- [WHAT IS REQUIRED] Output only the lines below that start at the line containing "596x358 pixels." and end at the line containing "Given: Select the 55KW motor power cell", with both ends kept.

- [MATERIALS PROVIDED]
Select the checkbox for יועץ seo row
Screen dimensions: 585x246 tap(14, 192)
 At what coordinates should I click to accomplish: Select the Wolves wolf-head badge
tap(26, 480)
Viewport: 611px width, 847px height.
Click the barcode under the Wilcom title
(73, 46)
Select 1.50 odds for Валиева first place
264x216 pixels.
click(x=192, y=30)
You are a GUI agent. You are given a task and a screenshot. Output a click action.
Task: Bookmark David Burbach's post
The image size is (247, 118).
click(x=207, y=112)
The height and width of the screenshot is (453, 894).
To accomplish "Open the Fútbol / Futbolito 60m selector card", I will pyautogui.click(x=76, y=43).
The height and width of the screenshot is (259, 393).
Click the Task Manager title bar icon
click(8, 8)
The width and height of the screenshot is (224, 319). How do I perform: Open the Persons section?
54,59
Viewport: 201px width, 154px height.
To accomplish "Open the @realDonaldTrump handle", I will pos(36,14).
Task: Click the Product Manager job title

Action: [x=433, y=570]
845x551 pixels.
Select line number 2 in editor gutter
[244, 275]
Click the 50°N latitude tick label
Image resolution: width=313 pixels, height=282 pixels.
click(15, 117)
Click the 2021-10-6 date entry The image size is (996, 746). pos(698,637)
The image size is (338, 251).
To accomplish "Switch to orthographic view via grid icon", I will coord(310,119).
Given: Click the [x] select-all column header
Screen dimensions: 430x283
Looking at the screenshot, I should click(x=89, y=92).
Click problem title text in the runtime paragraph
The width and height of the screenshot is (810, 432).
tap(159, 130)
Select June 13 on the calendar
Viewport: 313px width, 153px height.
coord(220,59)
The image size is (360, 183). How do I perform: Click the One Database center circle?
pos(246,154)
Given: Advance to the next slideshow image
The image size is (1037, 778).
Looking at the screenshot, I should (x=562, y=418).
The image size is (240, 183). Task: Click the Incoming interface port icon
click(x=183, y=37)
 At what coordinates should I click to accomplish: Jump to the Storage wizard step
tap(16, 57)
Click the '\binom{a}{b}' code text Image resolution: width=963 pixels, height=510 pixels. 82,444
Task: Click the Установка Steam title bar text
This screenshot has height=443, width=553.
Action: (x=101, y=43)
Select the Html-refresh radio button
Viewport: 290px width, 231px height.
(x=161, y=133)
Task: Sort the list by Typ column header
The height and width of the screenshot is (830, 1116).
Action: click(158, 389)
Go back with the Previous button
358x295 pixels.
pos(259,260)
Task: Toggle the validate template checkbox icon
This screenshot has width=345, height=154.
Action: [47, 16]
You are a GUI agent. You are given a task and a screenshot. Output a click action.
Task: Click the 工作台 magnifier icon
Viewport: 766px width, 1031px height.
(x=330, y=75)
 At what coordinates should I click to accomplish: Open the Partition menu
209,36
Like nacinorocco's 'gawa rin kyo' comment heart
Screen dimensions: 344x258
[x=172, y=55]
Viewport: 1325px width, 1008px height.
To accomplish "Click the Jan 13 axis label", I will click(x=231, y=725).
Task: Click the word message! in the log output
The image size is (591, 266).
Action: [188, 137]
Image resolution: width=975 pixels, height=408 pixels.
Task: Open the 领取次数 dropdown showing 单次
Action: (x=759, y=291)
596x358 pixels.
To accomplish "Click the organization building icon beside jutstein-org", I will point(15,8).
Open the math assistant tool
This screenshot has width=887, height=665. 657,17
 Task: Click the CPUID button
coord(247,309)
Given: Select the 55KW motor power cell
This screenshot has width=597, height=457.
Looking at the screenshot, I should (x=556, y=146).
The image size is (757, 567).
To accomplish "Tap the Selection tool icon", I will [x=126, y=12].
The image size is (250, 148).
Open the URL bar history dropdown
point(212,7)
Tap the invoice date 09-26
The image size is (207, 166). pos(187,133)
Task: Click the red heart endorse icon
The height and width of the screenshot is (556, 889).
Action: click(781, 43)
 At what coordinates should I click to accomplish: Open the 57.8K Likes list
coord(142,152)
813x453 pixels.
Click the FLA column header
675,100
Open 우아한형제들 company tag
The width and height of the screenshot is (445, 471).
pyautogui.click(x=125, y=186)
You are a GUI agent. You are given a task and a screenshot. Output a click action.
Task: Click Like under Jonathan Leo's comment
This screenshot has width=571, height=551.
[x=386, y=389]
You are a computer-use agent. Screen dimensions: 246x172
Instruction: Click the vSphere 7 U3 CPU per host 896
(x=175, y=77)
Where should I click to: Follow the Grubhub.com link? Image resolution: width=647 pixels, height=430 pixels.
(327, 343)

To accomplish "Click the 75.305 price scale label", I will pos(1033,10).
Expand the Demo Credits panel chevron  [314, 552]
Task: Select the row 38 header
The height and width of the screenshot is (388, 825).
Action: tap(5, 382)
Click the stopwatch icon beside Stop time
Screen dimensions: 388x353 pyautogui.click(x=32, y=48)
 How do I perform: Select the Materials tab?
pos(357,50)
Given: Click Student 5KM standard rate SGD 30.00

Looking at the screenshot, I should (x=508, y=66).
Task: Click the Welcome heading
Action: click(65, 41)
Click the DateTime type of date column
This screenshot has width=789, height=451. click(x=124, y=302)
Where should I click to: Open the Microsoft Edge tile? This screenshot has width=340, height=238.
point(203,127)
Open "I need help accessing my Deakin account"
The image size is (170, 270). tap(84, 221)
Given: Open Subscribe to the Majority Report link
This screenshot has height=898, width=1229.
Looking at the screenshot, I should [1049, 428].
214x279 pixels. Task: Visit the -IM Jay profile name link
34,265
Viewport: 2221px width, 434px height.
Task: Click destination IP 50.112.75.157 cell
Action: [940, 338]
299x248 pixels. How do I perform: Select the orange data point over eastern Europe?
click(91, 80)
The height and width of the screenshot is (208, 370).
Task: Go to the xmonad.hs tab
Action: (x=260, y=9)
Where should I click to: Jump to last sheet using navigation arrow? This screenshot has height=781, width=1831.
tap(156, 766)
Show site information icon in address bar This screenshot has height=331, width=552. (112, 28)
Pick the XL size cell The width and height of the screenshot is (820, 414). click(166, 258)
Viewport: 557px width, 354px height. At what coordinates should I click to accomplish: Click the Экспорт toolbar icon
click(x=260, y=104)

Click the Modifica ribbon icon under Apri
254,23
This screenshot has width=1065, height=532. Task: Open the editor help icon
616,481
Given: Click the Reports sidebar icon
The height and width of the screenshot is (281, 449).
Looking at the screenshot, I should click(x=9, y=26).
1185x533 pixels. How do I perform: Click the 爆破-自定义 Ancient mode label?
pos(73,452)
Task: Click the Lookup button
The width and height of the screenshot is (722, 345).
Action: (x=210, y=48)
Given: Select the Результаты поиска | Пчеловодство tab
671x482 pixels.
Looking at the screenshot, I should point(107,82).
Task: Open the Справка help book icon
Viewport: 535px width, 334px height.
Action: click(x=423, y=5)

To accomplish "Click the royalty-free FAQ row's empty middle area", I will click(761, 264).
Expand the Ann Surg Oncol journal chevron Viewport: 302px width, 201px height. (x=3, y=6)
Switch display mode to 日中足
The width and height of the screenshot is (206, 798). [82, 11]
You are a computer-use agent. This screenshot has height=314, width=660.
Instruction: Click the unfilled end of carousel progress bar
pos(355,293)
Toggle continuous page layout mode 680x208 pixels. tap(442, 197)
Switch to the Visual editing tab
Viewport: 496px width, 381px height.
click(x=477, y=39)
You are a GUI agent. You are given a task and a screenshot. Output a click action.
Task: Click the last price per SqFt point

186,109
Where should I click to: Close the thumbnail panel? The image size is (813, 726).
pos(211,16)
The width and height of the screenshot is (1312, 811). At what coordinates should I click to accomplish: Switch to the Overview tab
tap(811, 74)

- [EXPECTED ANSWER]
596x358 pixels.
To accomplish "Click the organization building icon beside jutstein-org", I will point(15,8).
Open the math assistant tool
This screenshot has width=887, height=665. 657,17
 Task: Click the CPUID button
coord(247,309)
Given: Select the 55KW motor power cell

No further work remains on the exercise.